## TASK BRIEF
Locate every line below that contains the word "code" and copy it.

Saved data entries:

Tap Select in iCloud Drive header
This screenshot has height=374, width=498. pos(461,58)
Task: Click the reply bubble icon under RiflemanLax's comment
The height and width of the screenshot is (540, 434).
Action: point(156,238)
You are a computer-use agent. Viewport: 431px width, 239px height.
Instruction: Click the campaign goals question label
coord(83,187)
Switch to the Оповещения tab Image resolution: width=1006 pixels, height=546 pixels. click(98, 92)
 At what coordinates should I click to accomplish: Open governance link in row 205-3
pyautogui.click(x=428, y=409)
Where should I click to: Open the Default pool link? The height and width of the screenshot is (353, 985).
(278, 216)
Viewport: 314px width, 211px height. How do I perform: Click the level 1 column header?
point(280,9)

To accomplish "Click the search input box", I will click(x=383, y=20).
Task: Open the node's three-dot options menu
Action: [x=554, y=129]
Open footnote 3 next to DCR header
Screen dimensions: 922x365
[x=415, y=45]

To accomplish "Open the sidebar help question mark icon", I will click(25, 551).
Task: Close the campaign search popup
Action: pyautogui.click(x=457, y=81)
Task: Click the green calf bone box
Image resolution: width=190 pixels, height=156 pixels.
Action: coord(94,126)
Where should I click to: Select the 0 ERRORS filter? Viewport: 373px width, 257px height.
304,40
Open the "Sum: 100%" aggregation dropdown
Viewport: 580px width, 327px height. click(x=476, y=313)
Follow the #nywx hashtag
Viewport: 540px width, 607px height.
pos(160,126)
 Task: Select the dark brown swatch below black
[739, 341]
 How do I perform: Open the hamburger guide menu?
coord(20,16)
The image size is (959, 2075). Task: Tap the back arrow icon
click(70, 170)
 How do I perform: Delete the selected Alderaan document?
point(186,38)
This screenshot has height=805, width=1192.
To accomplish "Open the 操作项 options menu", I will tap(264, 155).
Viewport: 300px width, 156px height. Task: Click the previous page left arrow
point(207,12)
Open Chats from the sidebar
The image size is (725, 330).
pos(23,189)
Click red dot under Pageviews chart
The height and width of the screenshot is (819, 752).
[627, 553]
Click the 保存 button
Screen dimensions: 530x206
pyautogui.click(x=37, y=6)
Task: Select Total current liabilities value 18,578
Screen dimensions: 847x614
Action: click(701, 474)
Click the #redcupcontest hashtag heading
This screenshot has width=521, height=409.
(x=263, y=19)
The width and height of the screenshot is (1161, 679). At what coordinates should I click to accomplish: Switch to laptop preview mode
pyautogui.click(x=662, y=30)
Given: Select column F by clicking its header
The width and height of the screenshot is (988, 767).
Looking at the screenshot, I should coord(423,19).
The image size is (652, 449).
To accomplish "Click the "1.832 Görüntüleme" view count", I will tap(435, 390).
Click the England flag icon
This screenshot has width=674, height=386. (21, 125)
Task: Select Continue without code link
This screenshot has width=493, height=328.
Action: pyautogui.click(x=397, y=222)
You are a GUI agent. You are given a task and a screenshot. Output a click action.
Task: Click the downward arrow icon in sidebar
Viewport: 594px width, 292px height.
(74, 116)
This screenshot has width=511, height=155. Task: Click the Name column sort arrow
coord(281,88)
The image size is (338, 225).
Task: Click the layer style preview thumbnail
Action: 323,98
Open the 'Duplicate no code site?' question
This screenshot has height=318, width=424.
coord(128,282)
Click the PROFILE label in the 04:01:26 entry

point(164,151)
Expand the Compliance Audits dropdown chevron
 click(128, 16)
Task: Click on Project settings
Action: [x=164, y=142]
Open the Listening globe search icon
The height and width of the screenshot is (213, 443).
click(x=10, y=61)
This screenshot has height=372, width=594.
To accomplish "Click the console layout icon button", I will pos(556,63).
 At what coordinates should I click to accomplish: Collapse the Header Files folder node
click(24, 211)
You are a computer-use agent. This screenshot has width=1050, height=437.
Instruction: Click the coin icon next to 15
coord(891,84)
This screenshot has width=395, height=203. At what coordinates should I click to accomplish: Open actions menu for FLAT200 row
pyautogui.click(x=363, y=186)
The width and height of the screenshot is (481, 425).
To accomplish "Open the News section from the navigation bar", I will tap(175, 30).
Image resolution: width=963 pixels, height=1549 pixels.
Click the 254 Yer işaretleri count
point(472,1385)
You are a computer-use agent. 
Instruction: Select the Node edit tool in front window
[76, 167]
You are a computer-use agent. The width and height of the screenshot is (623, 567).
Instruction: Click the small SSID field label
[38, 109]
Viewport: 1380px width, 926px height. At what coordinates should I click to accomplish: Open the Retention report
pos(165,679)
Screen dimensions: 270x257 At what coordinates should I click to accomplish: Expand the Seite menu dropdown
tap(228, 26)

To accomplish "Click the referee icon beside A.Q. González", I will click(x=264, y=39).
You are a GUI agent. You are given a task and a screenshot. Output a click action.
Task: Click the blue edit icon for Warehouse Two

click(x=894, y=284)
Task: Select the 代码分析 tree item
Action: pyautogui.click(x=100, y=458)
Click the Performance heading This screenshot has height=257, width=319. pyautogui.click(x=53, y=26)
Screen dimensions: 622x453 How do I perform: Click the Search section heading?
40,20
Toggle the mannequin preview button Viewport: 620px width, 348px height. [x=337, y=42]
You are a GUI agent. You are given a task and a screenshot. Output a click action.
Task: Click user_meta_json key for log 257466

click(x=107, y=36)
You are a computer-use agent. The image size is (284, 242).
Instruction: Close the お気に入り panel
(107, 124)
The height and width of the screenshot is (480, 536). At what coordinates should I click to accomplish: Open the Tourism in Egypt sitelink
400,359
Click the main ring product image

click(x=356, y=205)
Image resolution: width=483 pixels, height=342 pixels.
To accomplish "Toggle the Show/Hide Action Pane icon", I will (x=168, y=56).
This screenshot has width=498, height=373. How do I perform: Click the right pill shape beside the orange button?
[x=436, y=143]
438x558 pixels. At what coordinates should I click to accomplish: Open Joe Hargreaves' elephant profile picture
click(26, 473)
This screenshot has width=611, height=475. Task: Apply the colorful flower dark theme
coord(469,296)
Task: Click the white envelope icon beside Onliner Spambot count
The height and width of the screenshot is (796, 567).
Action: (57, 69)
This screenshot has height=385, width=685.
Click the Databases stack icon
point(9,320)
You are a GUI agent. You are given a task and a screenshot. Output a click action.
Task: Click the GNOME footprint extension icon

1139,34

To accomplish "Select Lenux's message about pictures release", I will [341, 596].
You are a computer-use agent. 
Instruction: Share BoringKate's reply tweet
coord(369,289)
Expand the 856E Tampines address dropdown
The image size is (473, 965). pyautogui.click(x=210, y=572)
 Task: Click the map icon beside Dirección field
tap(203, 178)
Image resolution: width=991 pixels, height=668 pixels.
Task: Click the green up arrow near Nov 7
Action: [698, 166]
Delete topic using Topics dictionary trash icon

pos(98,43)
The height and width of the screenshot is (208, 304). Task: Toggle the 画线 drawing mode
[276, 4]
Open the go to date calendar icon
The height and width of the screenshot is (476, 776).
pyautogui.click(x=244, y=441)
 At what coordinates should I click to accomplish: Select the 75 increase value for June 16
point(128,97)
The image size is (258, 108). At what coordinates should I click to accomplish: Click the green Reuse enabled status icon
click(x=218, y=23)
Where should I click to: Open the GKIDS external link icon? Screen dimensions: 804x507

## EXERCISE OUTPUT
Task: Select Continue without code link
Open the 'Duplicate no code site?' question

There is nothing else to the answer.